*** Begin section ***
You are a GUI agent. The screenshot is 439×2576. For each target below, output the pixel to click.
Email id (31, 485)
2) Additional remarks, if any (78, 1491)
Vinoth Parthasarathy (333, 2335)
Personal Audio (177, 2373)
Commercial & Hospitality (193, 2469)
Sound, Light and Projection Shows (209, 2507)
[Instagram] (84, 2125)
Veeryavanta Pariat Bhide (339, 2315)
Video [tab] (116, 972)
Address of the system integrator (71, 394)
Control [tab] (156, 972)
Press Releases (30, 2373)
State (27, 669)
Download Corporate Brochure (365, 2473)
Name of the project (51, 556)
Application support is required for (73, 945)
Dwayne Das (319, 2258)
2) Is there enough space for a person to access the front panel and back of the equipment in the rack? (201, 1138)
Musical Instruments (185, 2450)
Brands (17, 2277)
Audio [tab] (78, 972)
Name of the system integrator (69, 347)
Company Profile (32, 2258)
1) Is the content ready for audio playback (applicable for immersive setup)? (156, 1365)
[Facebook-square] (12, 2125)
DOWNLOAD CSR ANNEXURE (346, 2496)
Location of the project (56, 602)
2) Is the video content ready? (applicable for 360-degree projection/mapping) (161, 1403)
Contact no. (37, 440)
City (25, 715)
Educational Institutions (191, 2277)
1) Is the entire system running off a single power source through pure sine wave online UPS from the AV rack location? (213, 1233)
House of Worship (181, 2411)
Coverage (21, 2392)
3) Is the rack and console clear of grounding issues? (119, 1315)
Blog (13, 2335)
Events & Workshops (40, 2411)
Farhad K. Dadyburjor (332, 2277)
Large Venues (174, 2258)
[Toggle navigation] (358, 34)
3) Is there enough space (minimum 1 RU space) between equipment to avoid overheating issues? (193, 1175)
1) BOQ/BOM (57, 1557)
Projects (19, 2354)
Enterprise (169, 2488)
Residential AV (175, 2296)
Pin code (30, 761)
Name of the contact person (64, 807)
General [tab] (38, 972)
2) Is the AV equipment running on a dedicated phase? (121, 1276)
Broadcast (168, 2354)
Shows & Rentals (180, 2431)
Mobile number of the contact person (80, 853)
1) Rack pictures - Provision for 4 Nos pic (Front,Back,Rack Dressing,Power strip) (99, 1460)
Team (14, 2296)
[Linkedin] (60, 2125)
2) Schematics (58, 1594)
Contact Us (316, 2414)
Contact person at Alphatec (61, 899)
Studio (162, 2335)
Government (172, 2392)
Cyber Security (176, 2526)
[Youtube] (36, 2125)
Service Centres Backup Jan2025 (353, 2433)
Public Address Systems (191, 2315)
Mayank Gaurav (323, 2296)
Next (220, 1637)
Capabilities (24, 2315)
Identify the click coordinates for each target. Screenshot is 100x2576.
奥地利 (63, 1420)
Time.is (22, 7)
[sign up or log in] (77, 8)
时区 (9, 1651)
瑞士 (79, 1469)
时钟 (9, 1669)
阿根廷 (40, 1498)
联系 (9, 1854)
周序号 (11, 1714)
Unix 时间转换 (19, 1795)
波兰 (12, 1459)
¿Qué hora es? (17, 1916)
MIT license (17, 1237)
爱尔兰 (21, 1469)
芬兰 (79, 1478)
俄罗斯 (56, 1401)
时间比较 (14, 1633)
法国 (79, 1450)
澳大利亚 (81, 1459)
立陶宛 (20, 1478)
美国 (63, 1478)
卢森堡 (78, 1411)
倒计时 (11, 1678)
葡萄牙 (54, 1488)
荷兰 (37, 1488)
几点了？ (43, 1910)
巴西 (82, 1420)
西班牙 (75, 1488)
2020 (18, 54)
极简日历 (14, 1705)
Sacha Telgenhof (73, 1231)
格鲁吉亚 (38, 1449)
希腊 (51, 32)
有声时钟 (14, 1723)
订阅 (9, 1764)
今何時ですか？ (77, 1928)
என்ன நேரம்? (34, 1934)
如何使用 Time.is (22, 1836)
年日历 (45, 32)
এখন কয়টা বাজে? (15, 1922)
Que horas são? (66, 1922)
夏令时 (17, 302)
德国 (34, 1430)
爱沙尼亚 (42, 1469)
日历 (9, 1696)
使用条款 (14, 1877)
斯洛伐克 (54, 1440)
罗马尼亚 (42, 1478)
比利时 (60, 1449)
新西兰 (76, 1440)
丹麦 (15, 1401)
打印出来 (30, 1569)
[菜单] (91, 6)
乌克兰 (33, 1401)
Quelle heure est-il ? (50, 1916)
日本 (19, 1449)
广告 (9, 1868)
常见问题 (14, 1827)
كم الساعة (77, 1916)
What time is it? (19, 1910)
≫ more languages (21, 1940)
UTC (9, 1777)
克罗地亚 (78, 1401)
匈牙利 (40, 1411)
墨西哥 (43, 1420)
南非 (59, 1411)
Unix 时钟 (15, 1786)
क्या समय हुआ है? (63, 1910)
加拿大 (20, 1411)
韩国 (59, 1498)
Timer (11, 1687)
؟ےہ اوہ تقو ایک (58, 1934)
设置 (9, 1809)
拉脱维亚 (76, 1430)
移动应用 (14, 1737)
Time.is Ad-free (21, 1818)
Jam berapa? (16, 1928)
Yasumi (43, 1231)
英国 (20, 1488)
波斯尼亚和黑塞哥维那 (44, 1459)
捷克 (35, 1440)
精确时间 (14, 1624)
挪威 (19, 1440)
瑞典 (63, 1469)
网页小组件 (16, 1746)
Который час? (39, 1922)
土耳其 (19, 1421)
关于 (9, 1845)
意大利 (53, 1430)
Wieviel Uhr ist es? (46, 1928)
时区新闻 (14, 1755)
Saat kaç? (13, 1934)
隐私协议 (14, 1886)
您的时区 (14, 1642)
*** End section ***
**Instructions for the task**
The reply should consist solely of the lines above from the one that has "1) BOQ/BOM (57, 1557)" through the one that has "倒计时 (11, 1678)", reproduced exactly.

**Response for this exercise**
1) BOQ/BOM (57, 1557)
Projects (19, 2354)
Enterprise (169, 2488)
Residential AV (175, 2296)
Pin code (30, 761)
Name of the contact person (64, 807)
General [tab] (38, 972)
2) Is the AV equipment running on a dedicated phase? (121, 1276)
Broadcast (168, 2354)
Shows & Rentals (180, 2431)
Mobile number of the contact person (80, 853)
1) Rack pictures - Provision for 4 Nos pic (Front,Back,Rack Dressing,Power strip) (99, 1460)
Team (14, 2296)
[Linkedin] (60, 2125)
2) Schematics (58, 1594)
Contact Us (316, 2414)
Contact person at Alphatec (61, 899)
Studio (162, 2335)
Government (172, 2392)
Cyber Security (176, 2526)
[Youtube] (36, 2125)
Service Centres Backup Jan2025 (353, 2433)
Public Address Systems (191, 2315)
Mayank Gaurav (323, 2296)
Next (220, 1637)
Capabilities (24, 2315)
Identify the click coordinates for each target. Screenshot is 100x2576.
奥地利 (63, 1420)
Time.is (22, 7)
[sign up or log in] (77, 8)
时区 (9, 1651)
瑞士 (79, 1469)
时钟 (9, 1669)
阿根廷 (40, 1498)
联系 (9, 1854)
周序号 (11, 1714)
Unix 时间转换 (19, 1795)
波兰 (12, 1459)
¿Qué hora es? (17, 1916)
MIT license (17, 1237)
爱尔兰 (21, 1469)
芬兰 (79, 1478)
俄罗斯 (56, 1401)
时间比较 (14, 1633)
法国 (79, 1450)
澳大利亚 (81, 1459)
立陶宛 (20, 1478)
美国 (63, 1478)
卢森堡 (78, 1411)
倒计时 (11, 1678)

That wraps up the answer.